Data for analysis:
--------
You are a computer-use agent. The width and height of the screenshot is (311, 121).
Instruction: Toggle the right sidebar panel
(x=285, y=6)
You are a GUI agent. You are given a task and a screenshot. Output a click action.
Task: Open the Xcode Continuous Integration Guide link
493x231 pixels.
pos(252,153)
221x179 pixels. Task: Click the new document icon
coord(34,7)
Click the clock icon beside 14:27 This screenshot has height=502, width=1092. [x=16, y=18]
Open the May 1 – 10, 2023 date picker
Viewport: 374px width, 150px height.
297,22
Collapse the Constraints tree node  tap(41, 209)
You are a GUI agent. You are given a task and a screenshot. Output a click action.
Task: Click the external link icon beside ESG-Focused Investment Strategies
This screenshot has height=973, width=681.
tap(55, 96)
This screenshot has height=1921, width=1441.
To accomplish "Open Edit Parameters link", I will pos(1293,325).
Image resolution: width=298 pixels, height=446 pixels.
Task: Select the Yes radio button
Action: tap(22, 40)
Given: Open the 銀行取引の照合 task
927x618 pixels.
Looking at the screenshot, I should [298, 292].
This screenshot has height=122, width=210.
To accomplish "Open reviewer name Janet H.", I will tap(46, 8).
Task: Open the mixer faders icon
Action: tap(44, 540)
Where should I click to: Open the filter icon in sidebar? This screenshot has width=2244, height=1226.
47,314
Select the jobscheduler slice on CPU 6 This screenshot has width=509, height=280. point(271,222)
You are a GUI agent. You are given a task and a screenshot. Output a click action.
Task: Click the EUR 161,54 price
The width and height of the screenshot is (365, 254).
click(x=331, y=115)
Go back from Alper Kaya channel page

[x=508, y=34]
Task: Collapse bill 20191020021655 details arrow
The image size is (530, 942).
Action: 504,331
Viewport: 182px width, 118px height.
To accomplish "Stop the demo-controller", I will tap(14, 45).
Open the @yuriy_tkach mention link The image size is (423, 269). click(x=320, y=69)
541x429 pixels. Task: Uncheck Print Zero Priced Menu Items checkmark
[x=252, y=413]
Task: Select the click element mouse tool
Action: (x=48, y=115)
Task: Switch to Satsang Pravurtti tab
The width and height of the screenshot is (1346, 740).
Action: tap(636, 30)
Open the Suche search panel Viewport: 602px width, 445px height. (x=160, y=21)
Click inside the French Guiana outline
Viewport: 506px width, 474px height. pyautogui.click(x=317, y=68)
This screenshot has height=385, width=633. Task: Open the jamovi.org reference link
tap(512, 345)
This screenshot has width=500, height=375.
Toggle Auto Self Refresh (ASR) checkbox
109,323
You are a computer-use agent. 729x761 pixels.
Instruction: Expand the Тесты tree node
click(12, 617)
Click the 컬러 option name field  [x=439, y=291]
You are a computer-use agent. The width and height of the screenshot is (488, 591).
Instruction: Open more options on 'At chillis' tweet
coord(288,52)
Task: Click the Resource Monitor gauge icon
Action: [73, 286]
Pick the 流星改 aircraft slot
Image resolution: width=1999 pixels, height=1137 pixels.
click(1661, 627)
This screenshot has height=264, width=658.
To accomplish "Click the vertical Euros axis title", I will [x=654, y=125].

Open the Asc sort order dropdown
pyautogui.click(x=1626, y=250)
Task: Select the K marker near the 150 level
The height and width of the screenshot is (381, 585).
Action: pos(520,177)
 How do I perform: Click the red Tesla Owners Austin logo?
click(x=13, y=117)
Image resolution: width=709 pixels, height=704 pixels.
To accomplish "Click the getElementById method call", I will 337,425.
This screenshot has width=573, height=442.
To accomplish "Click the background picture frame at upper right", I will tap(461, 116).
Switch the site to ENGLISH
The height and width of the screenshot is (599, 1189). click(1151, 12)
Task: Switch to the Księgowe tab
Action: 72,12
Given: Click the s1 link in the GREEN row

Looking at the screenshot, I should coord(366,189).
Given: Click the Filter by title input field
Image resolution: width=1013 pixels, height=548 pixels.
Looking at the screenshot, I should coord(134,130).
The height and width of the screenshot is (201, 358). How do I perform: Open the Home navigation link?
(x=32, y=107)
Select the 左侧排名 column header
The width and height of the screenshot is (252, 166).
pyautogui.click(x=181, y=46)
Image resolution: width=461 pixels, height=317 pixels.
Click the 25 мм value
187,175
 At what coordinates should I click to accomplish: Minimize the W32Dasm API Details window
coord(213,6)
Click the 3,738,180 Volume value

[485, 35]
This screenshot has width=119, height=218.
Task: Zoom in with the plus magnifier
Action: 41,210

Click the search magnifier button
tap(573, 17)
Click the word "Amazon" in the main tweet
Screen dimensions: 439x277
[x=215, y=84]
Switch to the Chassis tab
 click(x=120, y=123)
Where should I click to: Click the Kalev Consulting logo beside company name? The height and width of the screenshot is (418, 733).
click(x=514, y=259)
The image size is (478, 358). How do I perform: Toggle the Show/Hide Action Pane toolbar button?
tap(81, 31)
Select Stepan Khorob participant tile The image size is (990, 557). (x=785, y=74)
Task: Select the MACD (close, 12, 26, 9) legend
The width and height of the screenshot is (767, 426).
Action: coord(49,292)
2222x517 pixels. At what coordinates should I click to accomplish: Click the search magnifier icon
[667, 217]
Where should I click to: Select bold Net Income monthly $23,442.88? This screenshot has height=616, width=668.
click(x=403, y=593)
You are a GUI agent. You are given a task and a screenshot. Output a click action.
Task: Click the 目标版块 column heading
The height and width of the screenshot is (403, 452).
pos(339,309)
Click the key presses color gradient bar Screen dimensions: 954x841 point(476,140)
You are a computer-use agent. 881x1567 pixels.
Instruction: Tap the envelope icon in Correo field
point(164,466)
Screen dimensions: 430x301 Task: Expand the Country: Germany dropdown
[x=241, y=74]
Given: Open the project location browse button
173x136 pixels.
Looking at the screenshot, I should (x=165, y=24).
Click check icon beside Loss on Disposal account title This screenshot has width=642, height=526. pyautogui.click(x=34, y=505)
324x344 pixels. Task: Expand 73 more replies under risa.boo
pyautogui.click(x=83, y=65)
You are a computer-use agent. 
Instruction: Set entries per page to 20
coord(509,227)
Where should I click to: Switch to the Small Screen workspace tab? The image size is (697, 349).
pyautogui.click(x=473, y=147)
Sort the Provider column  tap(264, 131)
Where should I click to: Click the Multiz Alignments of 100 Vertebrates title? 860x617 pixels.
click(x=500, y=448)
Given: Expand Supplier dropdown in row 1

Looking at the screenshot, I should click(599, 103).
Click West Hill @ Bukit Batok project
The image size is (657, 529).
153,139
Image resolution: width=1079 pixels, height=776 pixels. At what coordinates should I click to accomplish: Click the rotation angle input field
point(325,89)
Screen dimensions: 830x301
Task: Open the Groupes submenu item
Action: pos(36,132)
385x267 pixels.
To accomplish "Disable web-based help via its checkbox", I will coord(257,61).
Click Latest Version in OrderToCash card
--------
Problem details: Write out the whole listing once more, exactly as it reads.

Exercise solution:
You are a computer-use agent. The width and height of the screenshot is (311, 121).
Instruction: Toggle the right sidebar panel
(x=285, y=6)
You are a GUI agent. You are given a task and a screenshot. Output a click action.
Task: Open the Xcode Continuous Integration Guide link
493x231 pixels.
pos(252,153)
221x179 pixels. Task: Click the new document icon
coord(34,7)
Click the clock icon beside 14:27 This screenshot has height=502, width=1092. [x=16, y=18]
Open the May 1 – 10, 2023 date picker
Viewport: 374px width, 150px height.
297,22
Collapse the Constraints tree node  tap(41, 209)
You are a GUI agent. You are given a task and a screenshot. Output a click action.
Task: Click the external link icon beside ESG-Focused Investment Strategies
This screenshot has height=973, width=681.
tap(55, 96)
This screenshot has height=1921, width=1441.
To accomplish "Open Edit Parameters link", I will pos(1293,325).
Image resolution: width=298 pixels, height=446 pixels.
Task: Select the Yes radio button
Action: tap(22, 40)
Given: Open the 銀行取引の照合 task
927x618 pixels.
Looking at the screenshot, I should [298, 292].
This screenshot has height=122, width=210.
To accomplish "Open reviewer name Janet H.", I will tap(46, 8).
Task: Open the mixer faders icon
Action: tap(44, 540)
Where should I click to: Open the filter icon in sidebar? This screenshot has width=2244, height=1226.
47,314
Select the jobscheduler slice on CPU 6 This screenshot has width=509, height=280. point(271,222)
You are a GUI agent. You are given a task and a screenshot. Output a click action.
Task: Click the EUR 161,54 price
The width and height of the screenshot is (365, 254).
click(x=331, y=115)
Go back from Alper Kaya channel page

[x=508, y=34]
Task: Collapse bill 20191020021655 details arrow
The image size is (530, 942).
Action: 504,331
Viewport: 182px width, 118px height.
To accomplish "Stop the demo-controller", I will tap(14, 45).
Open the @yuriy_tkach mention link The image size is (423, 269). click(x=320, y=69)
541x429 pixels. Task: Uncheck Print Zero Priced Menu Items checkmark
[x=252, y=413]
Task: Select the click element mouse tool
Action: (x=48, y=115)
Task: Switch to Satsang Pravurtti tab
The width and height of the screenshot is (1346, 740).
Action: tap(636, 30)
Open the Suche search panel Viewport: 602px width, 445px height. (x=160, y=21)
Click inside the French Guiana outline
Viewport: 506px width, 474px height. pyautogui.click(x=317, y=68)
This screenshot has height=385, width=633. Task: Open the jamovi.org reference link
tap(512, 345)
This screenshot has width=500, height=375.
Toggle Auto Self Refresh (ASR) checkbox
109,323
You are a computer-use agent. 729x761 pixels.
Instruction: Expand the Тесты tree node
click(12, 617)
Click the 컬러 option name field  [x=439, y=291]
You are a computer-use agent. The width and height of the screenshot is (488, 591).
Instruction: Open more options on 'At chillis' tweet
coord(288,52)
Task: Click the Resource Monitor gauge icon
Action: [73, 286]
Pick the 流星改 aircraft slot
Image resolution: width=1999 pixels, height=1137 pixels.
click(1661, 627)
This screenshot has height=264, width=658.
To accomplish "Click the vertical Euros axis title", I will [x=654, y=125].

Open the Asc sort order dropdown
pyautogui.click(x=1626, y=250)
Task: Select the K marker near the 150 level
The height and width of the screenshot is (381, 585).
Action: pos(520,177)
 How do I perform: Click the red Tesla Owners Austin logo?
click(x=13, y=117)
Image resolution: width=709 pixels, height=704 pixels.
To accomplish "Click the getElementById method call", I will 337,425.
This screenshot has width=573, height=442.
To accomplish "Click the background picture frame at upper right", I will tap(461, 116).
Switch the site to ENGLISH
The height and width of the screenshot is (599, 1189). click(1151, 12)
Task: Switch to the Księgowe tab
Action: 72,12
Given: Click the s1 link in the GREEN row

Looking at the screenshot, I should coord(366,189).
Given: Click the Filter by title input field
Image resolution: width=1013 pixels, height=548 pixels.
Looking at the screenshot, I should coord(134,130).
The height and width of the screenshot is (201, 358). How do I perform: Open the Home navigation link?
(x=32, y=107)
Select the 左侧排名 column header
The width and height of the screenshot is (252, 166).
pyautogui.click(x=181, y=46)
Image resolution: width=461 pixels, height=317 pixels.
Click the 25 мм value
187,175
 At what coordinates should I click to accomplish: Minimize the W32Dasm API Details window
coord(213,6)
Click the 3,738,180 Volume value

[485, 35]
This screenshot has width=119, height=218.
Task: Zoom in with the plus magnifier
Action: 41,210

Click the search magnifier button
tap(573, 17)
Click the word "Amazon" in the main tweet
Screen dimensions: 439x277
[x=215, y=84]
Switch to the Chassis tab
 click(x=120, y=123)
Where should I click to: Click the Kalev Consulting logo beside company name? The height and width of the screenshot is (418, 733).
click(x=514, y=259)
The image size is (478, 358). How do I perform: Toggle the Show/Hide Action Pane toolbar button?
tap(81, 31)
Select Stepan Khorob participant tile The image size is (990, 557). (x=785, y=74)
Task: Select the MACD (close, 12, 26, 9) legend
The width and height of the screenshot is (767, 426).
Action: coord(49,292)
2222x517 pixels. At what coordinates should I click to accomplish: Click the search magnifier icon
[667, 217]
Where should I click to: Select bold Net Income monthly $23,442.88? This screenshot has height=616, width=668.
click(x=403, y=593)
You are a GUI agent. You are given a task and a screenshot. Output a click action.
Task: Click the 目标版块 column heading
The height and width of the screenshot is (403, 452).
pos(339,309)
Click the key presses color gradient bar Screen dimensions: 954x841 point(476,140)
You are a computer-use agent. 881x1567 pixels.
Instruction: Tap the envelope icon in Correo field
point(164,466)
Screen dimensions: 430x301 Task: Expand the Country: Germany dropdown
[x=241, y=74]
Given: Open the project location browse button
173x136 pixels.
Looking at the screenshot, I should (x=165, y=24).
Click check icon beside Loss on Disposal account title This screenshot has width=642, height=526. pyautogui.click(x=34, y=505)
324x344 pixels. Task: Expand 73 more replies under risa.boo
pyautogui.click(x=83, y=65)
You are a computer-use agent. 
Instruction: Set entries per page to 20
coord(509,227)
Where should I click to: Switch to the Small Screen workspace tab? The image size is (697, 349).
pyautogui.click(x=473, y=147)
Sort the Provider column  tap(264, 131)
Where should I click to: Click the Multiz Alignments of 100 Vertebrates title? 860x617 pixels.
click(x=500, y=448)
Given: Expand Supplier dropdown in row 1

Looking at the screenshot, I should click(599, 103).
Click West Hill @ Bukit Batok project
The image size is (657, 529).
153,139
Image resolution: width=1079 pixels, height=776 pixels. At what coordinates should I click to accomplish: Click the rotation angle input field
point(325,89)
Screen dimensions: 830x301
Task: Open the Groupes submenu item
Action: pos(36,132)
385x267 pixels.
To accomplish "Disable web-based help via its checkbox", I will coord(257,61).
Click Latest Version in OrderToCash card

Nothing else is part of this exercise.